With the support of Air Force SBIR/STTR, Utah-based FractureLab has pioneered laboratory techniques and simulation software that gathers data to understand the mechanisms of microstructural crack growth in aerospace metals like titanium.
With this development, aerospace materials can be more thoroughly vetted for flaws, and engineers can better estimate the material integrity of existing aircraft without relying on more expensive diagnostic equipment.
This accomplishment has netted the company a modest amount of sales, but it hopes to use the potential spin-offs of the project to dramatically increase the value of all other projects in the future.
The success of this project has established FractureLab in the industry, and it hopes to continue to grow in the market as a result.
The integrity of aerospace materials is often an essential part of the life of an aircraft. Materials like titanium are chosen for their strength and durability, but can have flaws that equipment manufacturers need to take into account in design.
Even after the aircraft components are created, testing can be expensive and difficult because there was not an effective way to measure minor flaws in titanium – flaws which turn into major failures over the course of years of use and wear.
FractureLab’s revolutionary technology measures the impact of flaws in titanium that are submillimeter in length. This allows both equipment manufacturers and Air Force users to track weaknesses in their titanium before it ever becomes a major problem.
By use of fracture simulation software and crack front marking hardware, FractureLab is able to provide a host of tools for local crack data and modeling, which gives the user the information they need on the titanium’s integrity.
These methods have been adopted at the Worcester Polytechnic Institute and a private commercial lab, and other laboratories are interested in the project as it develops.

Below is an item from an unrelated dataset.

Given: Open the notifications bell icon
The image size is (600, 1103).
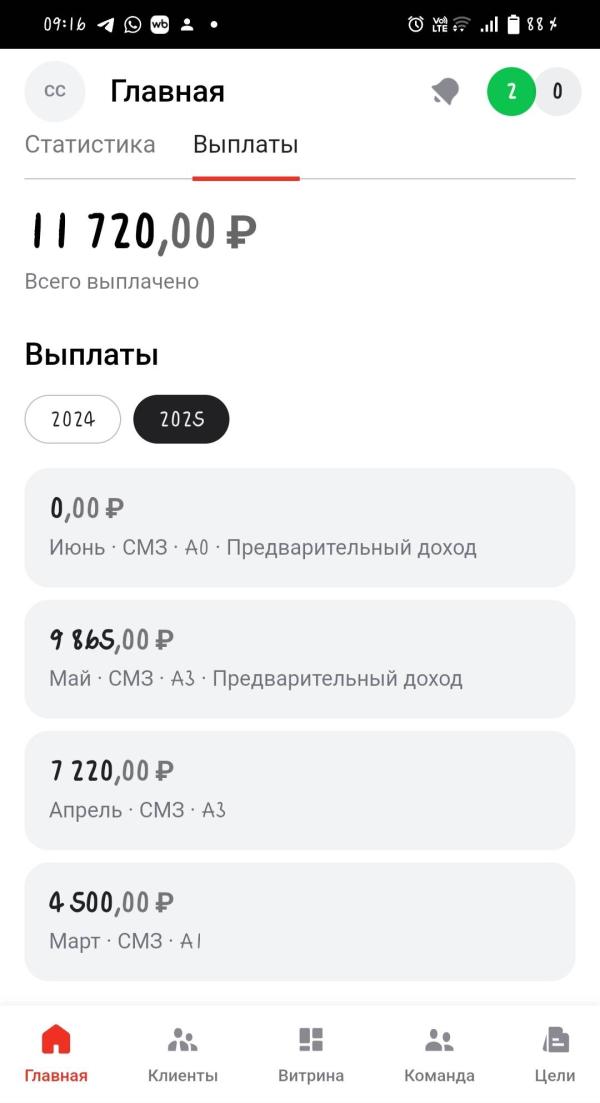Looking at the screenshot, I should (x=445, y=91).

Air Force SBIR and AFRL funding and expertise were essential in the development of the crack diagnostic technology.
"While the crack tip marking method was conceived and demonstrated in a primitive fashion prior to SBIR funding,” the FractureLab team said, “considerable effort was necessary to bring the technology to its current capability, which would not have been possible without it."
Between the Phase I and Phase II contracts, $1,024,950 were invested by Air Force SBIR. The technology is now in use at several private laboratories, and interest in the project continues to grow.